The data:
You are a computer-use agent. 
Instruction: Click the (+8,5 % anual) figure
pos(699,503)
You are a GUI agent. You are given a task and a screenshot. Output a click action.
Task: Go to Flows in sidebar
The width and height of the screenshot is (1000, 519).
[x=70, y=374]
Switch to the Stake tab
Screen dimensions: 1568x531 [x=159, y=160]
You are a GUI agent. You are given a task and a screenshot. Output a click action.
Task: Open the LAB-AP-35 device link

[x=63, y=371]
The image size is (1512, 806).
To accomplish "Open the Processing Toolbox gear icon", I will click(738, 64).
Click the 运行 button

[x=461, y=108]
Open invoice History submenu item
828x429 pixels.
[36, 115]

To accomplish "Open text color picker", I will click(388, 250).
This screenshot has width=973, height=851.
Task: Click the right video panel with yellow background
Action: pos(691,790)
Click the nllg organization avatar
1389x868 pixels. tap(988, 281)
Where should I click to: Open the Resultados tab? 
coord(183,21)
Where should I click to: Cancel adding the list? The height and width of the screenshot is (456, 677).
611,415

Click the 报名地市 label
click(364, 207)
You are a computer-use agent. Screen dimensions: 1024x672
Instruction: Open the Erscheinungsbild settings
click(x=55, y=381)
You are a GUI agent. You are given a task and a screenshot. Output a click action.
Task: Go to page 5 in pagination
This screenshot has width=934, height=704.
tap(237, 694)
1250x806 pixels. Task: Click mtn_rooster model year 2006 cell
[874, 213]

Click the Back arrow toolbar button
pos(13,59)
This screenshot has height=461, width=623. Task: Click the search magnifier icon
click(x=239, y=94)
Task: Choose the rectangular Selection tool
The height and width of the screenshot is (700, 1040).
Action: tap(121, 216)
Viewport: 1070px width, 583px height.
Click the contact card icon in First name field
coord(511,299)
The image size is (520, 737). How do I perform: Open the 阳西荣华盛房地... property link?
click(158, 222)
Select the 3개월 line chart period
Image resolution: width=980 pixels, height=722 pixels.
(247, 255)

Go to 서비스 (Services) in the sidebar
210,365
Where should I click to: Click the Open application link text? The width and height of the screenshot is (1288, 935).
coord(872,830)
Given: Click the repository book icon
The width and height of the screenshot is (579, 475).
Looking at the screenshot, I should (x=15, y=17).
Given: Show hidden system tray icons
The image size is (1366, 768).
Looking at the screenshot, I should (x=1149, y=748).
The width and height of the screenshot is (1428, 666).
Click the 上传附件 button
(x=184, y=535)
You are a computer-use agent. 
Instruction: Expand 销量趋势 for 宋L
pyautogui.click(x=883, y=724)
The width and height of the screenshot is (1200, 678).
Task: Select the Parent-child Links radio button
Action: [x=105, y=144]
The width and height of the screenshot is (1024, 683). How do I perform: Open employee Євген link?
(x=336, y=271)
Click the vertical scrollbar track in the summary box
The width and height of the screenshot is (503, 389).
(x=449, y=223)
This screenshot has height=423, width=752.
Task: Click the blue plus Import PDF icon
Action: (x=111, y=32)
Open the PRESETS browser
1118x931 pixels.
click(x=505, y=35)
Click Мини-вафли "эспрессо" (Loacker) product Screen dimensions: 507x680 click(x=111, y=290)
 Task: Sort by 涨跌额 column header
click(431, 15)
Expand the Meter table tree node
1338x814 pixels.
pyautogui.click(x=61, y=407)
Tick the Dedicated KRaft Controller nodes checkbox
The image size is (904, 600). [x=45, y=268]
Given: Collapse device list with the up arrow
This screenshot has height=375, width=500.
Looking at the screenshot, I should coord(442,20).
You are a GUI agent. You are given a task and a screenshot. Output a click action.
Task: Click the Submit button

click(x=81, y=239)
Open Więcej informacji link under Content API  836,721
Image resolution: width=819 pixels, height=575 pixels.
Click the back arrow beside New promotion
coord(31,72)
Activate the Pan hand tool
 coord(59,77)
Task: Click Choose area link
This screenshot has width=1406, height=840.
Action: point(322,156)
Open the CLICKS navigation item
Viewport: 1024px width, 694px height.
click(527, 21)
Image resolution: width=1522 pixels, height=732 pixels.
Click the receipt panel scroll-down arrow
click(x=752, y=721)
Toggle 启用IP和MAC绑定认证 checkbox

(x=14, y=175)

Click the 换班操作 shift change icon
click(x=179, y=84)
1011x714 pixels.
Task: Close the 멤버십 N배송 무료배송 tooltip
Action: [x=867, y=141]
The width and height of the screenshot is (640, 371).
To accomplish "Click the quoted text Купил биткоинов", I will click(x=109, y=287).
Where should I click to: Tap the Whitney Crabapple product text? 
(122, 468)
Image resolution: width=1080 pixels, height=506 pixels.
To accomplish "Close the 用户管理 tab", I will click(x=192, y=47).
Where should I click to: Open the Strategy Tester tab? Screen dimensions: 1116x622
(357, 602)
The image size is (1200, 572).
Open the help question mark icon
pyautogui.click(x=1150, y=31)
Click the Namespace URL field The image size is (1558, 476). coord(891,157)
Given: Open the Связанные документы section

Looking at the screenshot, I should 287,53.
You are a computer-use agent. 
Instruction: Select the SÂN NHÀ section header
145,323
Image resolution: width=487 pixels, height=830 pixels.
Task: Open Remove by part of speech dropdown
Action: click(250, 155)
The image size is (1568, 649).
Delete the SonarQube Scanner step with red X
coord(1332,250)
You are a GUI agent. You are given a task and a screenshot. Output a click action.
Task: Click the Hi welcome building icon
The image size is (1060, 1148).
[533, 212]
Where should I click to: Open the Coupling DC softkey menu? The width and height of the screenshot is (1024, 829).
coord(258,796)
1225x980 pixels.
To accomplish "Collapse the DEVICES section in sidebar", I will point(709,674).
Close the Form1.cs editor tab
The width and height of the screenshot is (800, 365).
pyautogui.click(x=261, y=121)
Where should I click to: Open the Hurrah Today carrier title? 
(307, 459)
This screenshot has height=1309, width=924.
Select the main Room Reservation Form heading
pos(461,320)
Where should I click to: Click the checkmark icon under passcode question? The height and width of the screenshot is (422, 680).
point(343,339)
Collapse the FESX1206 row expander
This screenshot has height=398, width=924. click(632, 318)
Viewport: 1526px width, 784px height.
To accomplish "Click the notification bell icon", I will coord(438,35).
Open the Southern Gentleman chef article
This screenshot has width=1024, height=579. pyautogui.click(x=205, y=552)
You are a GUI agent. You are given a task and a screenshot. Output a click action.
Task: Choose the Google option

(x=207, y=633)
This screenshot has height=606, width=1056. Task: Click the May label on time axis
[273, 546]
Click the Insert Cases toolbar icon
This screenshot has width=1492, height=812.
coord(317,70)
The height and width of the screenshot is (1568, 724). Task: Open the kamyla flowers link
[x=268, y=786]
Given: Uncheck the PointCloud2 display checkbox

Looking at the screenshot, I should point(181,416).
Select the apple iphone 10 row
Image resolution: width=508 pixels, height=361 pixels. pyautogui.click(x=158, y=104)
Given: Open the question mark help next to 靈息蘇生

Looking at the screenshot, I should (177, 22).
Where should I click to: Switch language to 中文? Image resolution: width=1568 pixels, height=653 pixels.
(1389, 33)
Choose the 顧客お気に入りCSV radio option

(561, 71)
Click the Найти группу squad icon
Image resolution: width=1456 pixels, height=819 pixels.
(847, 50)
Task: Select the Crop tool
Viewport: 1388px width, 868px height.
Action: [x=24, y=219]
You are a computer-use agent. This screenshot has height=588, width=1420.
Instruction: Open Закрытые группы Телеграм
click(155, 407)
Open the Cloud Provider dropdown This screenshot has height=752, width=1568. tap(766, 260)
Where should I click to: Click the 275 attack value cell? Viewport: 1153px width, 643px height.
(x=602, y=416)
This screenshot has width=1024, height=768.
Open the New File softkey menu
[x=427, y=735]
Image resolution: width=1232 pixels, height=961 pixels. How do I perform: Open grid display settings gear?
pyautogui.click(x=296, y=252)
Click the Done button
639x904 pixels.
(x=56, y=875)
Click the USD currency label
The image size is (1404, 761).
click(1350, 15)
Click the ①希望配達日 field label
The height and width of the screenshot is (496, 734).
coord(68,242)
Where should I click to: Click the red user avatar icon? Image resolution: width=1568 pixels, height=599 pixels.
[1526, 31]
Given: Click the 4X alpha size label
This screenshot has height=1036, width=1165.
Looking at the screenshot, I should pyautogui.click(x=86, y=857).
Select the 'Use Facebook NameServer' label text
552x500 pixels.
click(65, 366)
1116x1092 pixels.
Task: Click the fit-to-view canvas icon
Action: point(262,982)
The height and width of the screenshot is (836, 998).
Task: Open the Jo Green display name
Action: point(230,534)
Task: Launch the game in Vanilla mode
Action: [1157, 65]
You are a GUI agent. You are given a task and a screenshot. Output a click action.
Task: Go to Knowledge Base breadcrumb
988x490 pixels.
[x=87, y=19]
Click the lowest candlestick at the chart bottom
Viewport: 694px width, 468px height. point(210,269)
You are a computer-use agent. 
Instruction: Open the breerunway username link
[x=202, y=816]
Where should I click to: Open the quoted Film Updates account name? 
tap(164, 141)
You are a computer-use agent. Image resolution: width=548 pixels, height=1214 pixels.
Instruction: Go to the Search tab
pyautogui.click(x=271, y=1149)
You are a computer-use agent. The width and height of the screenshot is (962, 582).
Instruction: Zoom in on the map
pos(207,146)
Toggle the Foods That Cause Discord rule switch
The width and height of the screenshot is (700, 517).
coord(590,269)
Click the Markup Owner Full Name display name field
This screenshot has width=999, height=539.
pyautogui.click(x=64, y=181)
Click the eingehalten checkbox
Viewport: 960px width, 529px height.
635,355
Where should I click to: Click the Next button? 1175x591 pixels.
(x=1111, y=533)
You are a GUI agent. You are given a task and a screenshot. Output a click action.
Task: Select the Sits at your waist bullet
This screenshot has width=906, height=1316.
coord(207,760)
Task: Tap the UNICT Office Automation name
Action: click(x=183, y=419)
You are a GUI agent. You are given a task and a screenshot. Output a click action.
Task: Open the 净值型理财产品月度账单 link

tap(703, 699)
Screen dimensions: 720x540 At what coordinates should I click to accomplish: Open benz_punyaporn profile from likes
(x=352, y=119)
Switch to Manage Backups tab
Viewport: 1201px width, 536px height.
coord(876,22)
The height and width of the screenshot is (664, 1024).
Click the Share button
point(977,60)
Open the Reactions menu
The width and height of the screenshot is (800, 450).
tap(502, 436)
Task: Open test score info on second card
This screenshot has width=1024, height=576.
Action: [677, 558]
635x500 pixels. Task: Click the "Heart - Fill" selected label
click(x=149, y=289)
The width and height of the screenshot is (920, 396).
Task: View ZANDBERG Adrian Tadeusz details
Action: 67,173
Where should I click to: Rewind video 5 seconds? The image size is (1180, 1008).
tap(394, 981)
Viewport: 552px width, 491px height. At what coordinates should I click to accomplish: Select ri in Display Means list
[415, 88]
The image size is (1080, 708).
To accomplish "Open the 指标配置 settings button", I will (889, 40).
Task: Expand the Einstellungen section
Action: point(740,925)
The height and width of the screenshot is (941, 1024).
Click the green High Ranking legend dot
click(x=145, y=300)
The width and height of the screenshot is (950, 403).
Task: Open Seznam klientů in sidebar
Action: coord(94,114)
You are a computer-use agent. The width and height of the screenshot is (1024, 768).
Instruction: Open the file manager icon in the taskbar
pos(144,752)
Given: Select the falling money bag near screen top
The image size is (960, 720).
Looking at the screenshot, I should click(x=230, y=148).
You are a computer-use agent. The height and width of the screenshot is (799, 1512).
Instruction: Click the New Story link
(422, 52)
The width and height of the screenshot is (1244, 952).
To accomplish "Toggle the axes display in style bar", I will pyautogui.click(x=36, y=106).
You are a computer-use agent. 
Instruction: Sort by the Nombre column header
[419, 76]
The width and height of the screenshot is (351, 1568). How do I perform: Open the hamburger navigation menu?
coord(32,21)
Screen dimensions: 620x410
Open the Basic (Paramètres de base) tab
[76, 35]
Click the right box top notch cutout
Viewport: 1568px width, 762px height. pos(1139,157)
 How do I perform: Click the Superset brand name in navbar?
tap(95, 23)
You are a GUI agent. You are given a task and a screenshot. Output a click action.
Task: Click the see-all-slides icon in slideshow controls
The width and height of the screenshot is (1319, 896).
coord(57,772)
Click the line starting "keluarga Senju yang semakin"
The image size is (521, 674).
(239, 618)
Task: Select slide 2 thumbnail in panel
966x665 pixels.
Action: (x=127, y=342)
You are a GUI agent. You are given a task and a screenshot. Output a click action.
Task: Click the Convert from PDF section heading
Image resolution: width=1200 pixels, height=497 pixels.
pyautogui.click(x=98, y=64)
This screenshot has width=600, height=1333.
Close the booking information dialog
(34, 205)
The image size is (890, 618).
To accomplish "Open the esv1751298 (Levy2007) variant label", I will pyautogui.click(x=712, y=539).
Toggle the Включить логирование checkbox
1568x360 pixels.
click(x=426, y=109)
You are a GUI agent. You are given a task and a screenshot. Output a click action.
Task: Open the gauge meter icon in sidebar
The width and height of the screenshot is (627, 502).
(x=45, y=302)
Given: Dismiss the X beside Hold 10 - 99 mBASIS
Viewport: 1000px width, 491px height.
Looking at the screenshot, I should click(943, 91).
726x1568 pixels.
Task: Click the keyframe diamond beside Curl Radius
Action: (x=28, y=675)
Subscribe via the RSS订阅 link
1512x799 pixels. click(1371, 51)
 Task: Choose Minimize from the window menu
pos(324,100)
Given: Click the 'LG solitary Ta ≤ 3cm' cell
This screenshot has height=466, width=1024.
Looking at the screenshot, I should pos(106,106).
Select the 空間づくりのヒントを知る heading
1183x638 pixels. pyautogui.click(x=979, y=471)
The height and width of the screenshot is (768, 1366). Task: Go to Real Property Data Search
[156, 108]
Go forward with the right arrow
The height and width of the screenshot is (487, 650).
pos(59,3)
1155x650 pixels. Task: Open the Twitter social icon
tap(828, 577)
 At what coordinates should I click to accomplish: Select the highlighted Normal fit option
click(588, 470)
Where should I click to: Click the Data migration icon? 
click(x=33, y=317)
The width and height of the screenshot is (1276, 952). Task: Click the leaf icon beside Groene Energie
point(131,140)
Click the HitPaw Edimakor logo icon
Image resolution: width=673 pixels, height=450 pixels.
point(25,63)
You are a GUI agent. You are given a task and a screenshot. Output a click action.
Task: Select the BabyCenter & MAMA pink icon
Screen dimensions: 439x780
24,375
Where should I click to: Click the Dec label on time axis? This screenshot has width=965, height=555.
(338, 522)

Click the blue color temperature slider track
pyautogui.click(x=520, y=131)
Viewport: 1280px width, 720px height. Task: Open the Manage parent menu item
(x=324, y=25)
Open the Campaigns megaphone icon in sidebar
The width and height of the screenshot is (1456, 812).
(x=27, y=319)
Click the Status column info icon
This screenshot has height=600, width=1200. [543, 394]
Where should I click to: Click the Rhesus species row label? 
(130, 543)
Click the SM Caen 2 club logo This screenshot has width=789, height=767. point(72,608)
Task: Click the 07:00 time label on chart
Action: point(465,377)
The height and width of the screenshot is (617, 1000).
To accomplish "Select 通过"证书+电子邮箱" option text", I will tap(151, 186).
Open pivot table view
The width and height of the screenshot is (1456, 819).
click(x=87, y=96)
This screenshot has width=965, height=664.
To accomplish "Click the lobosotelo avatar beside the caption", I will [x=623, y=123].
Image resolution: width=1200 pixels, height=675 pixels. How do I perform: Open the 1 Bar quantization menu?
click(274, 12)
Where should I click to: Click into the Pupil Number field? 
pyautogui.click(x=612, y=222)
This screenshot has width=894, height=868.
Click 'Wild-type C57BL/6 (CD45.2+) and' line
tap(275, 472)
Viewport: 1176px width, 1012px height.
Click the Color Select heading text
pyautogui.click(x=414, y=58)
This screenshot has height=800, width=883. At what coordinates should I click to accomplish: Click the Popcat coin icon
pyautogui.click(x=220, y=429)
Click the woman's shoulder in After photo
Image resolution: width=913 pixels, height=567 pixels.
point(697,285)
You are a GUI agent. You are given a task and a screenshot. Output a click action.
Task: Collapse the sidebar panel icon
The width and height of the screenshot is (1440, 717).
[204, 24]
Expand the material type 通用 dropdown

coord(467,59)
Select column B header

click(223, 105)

Your assignment:
Please return the lines above that run from the line containing "Instruction: Select the" to the line containing "This screenshot has height=1309, width=924.", inclusive, exactly and with no other lines.

Solved exercise:
Instruction: Select the SÂN NHÀ section header
145,323
Image resolution: width=487 pixels, height=830 pixels.
Task: Open Remove by part of speech dropdown
Action: click(250, 155)
The image size is (1568, 649).
Delete the SonarQube Scanner step with red X
coord(1332,250)
You are a GUI agent. You are given a task and a screenshot. Output a click action.
Task: Click the Hi welcome building icon
The image size is (1060, 1148).
[533, 212]
Where should I click to: Open the Coupling DC softkey menu? The width and height of the screenshot is (1024, 829).
coord(258,796)
1225x980 pixels.
To accomplish "Collapse the DEVICES section in sidebar", I will point(709,674).
Close the Form1.cs editor tab
The width and height of the screenshot is (800, 365).
pyautogui.click(x=261, y=121)
Where should I click to: Open the Hurrah Today carrier title? 
(307, 459)
This screenshot has height=1309, width=924.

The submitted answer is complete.